また懷恩個人にとっては、これらの諸将を子分としておきたいということもあったと思います。來瑱や郭子儀など唐朝は功績のある軍人を使い捨てる傾向をみせていたのです。

寶應二年/廣德元年正月
入朝して優遇されていた山東來瑱が一転して誅殺されました。

寶應二年/廣德元年七月
功績により太保を加えられました。子の僕固瑒兼御史大夫充朔方行營節度となりました。

懷恩の方針にたいして河東辛雲京や、澤潞李抱玉などは不信感を持ち、朝廷に誣告を重ねていました。

懷恩が回紇可汗を送っていった時にも、河東辛雲京は太原に入れなかった。
懷恩は怒り朔方兵數萬と汾州に屯し、子瑒を榆次,將李光逸を祈縣,李懷光を晉州,張維岳を沁州に配置した。

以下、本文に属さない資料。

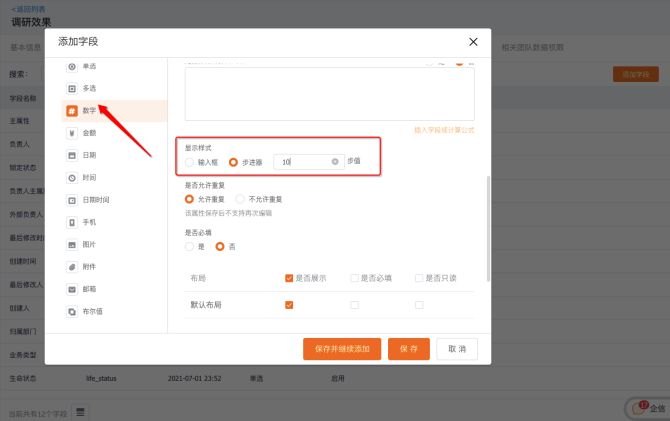
Task: Select the 手机 phone field icon
Action: [x=72, y=222]
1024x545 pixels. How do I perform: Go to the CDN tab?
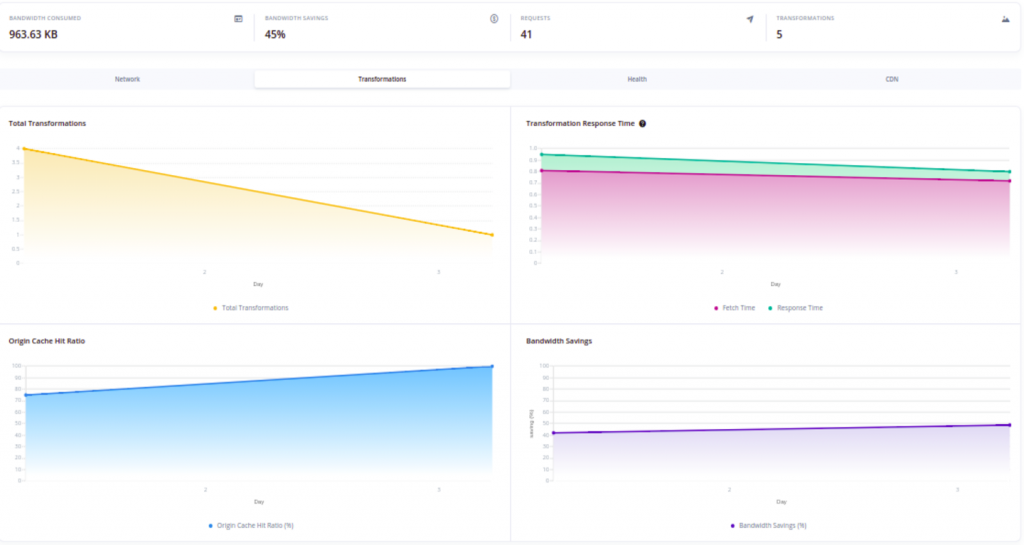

宦官駱奉仙は河東に使いして雲京の誣告を聞き、懷恩を訪ねたが疑惑を抱き京師に奔った。

廣德元年8月
奉仙は懷恩が謀反していると上奏し、懷恩もまた誣告だと上奏して、雲京、奉仙を処罰するよう求めました。

廣德元年9月
代宗皇帝は宰相裴遵慶を派遣して懷恩を慰撫しました。懷恩は今までの功労・忠誠や一族の犠牲を泣訴して冤罪を訴えました。
遵慶は入朝を勧め、懷恩も一旦は了承しましたが、來瑱の例をあげ諸将はそれを止めました。
また一子を入朝させようとしましたが、諸将はそれも止めました。

御史大夫王翊が回紇から帰り、懷恩と回紇の通交について報告しました。

廣德元年10月
吐蕃が大挙来寇し京師を陥し、代宗皇帝は華州に奔りました。
朝廷に不信感を抱く李光弼を含め有力な諸将は観望して来援しません。郭子儀だけが奮闘しました。

廣德2年1月
檢校刑部尚書顏真卿を送り懷恩を宣慰し入朝を促しました。

汾州別駕李抱真は懷恩が反したとして京師に奔り、朔方軍節度使を郭子儀に変えれば軍は従うと上奏しました。

懷恩は子の瑒に太原を攻めさせましたが、雲京に撃退されました。

子儀を關内河東副元帥朔方河中節度等使としました。懷恩麾下はもともと子儀の麾下ですので動揺しました。